Excerpt provided:
# 192.168.1.1



## alicez (Jul 12, 2008)

I have an Asus tablet and have not problem getting into

http://192.168.1.1

using Google and typing that address in the address bar.

I have another (cheap) Elocity and when I try the same thing, I cannot get into the http://192,168.1.1.
I just get taken to a google page with all info site for 192.168.1.1.

Does anyone know how I can get into 192.168.1.1 using this Elocity?

Thank you.


----------



## TerryNet (Mar 23, 2005)

I moved your thread, as I think the Elocity runs Android and is not an Apple product.


----------



## Elvandil (Aug 1, 2003)

alicez said:


> I have an Asus tablet and have not problem getting into
> 
> http://192.168.1.1
> 
> ...


Where, exactly, are you trying to go? Since that IP address is in a reserved range, it does not lead to any site on the internet. It could be your router, modem, or other network device.


----------



## alicez (Jul 12, 2008)

Elvandil said:


> Where, exactly, are you trying to go? Since that IP address is in a reserved range, it does not lead to any site on the internet. It could be your router, modem, or other network device.

Dataset entries:
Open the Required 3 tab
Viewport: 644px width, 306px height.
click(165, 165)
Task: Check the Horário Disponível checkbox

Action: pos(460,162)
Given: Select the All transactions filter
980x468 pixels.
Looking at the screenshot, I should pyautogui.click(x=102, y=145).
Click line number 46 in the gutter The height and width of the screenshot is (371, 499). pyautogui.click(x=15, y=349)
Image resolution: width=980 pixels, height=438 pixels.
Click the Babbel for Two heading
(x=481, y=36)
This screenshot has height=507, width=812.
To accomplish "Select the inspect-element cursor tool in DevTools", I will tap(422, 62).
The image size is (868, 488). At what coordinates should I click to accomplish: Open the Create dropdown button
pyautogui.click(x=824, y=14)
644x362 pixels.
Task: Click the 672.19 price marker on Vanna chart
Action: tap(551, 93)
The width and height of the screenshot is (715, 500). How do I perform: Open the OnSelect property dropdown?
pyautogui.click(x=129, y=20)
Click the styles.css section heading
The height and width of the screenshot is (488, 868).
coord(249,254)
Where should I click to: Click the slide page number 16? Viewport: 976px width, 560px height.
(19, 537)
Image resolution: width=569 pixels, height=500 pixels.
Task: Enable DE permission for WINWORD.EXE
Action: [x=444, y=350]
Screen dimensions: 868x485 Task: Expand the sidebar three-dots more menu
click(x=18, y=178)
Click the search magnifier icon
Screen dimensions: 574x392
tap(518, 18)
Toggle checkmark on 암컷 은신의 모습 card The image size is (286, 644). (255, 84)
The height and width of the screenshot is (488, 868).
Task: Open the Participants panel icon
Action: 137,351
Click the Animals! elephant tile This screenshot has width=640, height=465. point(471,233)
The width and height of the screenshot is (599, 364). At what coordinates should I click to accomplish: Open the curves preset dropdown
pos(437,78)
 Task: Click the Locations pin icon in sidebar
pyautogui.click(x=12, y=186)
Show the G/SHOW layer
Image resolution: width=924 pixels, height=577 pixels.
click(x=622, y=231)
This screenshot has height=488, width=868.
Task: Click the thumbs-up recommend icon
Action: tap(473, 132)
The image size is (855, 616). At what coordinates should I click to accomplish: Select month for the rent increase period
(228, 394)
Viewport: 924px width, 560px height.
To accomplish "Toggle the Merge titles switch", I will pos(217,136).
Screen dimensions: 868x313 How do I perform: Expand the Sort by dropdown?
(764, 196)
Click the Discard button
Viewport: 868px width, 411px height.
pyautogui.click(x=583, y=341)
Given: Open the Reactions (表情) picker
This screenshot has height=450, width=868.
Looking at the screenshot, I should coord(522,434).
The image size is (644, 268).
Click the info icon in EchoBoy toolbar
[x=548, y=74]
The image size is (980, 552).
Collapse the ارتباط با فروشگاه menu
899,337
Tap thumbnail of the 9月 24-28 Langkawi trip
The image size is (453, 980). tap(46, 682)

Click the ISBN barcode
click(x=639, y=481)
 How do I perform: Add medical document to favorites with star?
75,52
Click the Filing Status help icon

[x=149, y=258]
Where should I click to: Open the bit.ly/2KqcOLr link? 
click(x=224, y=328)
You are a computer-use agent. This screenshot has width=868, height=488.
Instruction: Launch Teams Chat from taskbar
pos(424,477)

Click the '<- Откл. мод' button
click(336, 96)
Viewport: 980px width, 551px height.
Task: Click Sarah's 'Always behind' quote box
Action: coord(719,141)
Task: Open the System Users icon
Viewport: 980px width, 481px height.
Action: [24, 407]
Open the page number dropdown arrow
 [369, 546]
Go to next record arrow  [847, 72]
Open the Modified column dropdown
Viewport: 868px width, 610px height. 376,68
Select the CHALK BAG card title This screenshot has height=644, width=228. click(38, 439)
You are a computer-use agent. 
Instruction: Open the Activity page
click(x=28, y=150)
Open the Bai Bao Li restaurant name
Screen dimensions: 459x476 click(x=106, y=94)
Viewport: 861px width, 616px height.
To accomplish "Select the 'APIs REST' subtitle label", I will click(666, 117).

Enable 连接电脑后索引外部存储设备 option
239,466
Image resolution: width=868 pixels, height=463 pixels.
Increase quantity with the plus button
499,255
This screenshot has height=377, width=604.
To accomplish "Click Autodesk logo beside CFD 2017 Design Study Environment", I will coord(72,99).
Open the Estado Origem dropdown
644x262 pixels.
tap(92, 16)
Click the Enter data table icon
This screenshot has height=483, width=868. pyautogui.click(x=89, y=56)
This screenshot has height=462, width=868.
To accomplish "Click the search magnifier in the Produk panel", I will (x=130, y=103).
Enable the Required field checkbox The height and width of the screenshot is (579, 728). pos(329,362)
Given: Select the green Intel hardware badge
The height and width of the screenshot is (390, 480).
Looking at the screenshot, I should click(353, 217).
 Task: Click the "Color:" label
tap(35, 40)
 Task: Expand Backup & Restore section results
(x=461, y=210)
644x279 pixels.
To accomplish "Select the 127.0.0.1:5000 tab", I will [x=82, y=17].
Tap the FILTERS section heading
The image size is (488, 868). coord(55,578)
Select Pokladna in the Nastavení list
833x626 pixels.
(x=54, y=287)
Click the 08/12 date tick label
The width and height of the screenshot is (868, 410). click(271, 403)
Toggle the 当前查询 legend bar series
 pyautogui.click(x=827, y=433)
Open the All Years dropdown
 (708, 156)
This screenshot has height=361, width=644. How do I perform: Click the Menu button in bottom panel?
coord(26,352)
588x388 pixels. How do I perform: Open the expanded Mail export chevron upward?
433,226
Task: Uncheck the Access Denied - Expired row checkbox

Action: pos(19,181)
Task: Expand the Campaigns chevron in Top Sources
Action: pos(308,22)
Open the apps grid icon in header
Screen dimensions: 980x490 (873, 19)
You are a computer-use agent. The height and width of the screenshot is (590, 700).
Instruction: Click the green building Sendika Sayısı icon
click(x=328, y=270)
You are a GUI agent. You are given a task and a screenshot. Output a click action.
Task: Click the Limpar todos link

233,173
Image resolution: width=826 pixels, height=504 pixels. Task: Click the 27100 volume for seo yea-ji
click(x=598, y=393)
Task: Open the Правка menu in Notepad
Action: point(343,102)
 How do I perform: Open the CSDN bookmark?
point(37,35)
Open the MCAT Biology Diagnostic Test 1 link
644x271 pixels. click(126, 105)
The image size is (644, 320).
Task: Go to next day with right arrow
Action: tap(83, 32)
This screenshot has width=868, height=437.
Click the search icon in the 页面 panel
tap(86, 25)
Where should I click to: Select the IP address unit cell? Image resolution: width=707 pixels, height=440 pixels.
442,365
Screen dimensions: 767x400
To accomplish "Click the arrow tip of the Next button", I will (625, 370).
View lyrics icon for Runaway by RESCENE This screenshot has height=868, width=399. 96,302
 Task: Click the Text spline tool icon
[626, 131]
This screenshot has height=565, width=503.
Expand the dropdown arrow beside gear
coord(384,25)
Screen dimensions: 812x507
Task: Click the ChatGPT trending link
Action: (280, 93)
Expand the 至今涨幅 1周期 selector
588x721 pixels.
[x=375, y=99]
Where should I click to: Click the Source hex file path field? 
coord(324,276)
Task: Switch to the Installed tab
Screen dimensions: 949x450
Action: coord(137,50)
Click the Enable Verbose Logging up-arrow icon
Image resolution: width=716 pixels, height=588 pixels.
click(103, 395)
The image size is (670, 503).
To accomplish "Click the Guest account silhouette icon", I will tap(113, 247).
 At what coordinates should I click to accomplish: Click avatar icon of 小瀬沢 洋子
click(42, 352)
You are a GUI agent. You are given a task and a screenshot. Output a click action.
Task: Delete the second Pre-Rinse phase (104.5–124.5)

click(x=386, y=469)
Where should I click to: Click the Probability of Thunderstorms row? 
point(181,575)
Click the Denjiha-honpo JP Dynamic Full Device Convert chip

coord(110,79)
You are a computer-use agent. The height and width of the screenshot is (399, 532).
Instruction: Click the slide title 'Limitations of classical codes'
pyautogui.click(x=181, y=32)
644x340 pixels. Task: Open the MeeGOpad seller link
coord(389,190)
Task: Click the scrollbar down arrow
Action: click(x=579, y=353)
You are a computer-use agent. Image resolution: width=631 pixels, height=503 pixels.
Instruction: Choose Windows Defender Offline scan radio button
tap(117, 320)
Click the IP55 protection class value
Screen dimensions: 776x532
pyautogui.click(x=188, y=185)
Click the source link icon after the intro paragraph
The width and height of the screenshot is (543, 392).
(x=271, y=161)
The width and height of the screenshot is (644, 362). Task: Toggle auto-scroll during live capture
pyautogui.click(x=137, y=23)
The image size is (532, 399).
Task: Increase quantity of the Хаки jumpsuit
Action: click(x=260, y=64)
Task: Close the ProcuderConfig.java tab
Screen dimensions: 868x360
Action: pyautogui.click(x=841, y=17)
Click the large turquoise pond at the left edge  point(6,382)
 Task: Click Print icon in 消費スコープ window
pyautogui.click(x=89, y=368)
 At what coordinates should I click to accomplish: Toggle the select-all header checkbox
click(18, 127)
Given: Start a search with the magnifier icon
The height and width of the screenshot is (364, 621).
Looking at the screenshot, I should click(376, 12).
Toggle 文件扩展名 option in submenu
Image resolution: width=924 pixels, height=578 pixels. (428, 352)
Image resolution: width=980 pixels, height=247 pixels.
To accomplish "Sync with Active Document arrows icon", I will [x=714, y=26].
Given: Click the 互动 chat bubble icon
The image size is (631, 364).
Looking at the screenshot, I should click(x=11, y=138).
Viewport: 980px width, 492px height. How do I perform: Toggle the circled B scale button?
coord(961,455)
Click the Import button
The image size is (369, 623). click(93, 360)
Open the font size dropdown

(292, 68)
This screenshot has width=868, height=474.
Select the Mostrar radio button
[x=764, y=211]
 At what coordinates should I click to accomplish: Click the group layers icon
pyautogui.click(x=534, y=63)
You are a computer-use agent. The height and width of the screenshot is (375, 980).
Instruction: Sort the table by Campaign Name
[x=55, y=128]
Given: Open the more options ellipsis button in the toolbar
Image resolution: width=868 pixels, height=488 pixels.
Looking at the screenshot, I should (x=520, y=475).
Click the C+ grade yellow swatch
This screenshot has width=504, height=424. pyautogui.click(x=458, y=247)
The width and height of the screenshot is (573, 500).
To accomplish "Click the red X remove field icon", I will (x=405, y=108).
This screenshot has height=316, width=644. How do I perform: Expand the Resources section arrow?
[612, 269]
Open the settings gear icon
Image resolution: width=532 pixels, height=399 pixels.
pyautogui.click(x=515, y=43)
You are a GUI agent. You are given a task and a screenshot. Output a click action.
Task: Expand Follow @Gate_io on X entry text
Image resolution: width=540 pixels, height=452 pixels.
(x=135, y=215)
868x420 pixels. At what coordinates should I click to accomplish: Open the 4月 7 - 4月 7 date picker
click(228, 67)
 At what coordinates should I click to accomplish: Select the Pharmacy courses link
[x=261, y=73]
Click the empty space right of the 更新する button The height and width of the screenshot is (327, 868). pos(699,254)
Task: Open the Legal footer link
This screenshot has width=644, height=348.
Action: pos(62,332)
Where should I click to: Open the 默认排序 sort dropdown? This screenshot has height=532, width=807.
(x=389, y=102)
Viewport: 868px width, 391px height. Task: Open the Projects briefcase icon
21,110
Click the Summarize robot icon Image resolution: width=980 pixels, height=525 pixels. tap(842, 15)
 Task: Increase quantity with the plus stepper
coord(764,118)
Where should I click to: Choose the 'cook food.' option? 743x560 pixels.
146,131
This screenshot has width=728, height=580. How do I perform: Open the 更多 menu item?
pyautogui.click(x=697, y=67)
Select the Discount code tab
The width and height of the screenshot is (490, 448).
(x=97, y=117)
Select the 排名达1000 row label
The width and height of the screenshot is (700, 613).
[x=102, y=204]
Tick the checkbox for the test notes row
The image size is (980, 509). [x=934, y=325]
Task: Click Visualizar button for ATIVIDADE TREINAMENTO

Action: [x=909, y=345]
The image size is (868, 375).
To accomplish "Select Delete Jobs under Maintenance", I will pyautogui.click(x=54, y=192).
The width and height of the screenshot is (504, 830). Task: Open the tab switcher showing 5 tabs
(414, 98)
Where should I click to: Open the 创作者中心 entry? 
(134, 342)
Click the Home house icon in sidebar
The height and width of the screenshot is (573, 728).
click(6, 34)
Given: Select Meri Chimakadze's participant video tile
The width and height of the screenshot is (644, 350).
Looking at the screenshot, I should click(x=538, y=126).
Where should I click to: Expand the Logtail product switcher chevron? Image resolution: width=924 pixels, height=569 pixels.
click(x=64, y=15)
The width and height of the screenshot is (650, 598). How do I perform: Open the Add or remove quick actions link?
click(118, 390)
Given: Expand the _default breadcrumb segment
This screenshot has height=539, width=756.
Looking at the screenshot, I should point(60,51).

Required task 1: From the entries, copy verbatim the lines from the one with "Image resolution: width=868 pixels, height=463" up to and including the one with "This screenshot has height=483, width=868.".
Required task 2: Continue the forum thread about reaching 192.168.1.1 on an Elocity tablet from the point where it stops.

Exercise output 1:
Image resolution: width=868 pixels, height=463 pixels.
Increase quantity with the plus button
499,255
This screenshot has height=377, width=604.
To accomplish "Click Autodesk logo beside CFD 2017 Design Study Environment", I will coord(72,99).
Open the Estado Origem dropdown
644x262 pixels.
tap(92, 16)
Click the Enter data table icon
This screenshot has height=483, width=868. pyautogui.click(x=89, y=56)

Exercise output 2:
I have typed it in on my Asus (Google) and it takes me the an screen/site that shows the information of my Asus,


----------



## TerryNet (Mar 23, 2005)

Are you saying that the Asus happens to have IP 192.168.1.1? And that is a special way to access settings or status or whatever of it? If so ...

Are both tablets on the same network when you try to access the Asus from the Elocity? Does the Asus permit such remote access?


----------



## Triple6 (Dec 26, 2002)

Are you trying to access your router? Is your router as Asus?

Try typing http://192.168.1.1 into the address bar of the browser on the tablet, be sure you are typing it into the address bar and not a search box as well.

Or try using a different browser, you can install Google Chrome or Mozilla Firefox for Android and try those.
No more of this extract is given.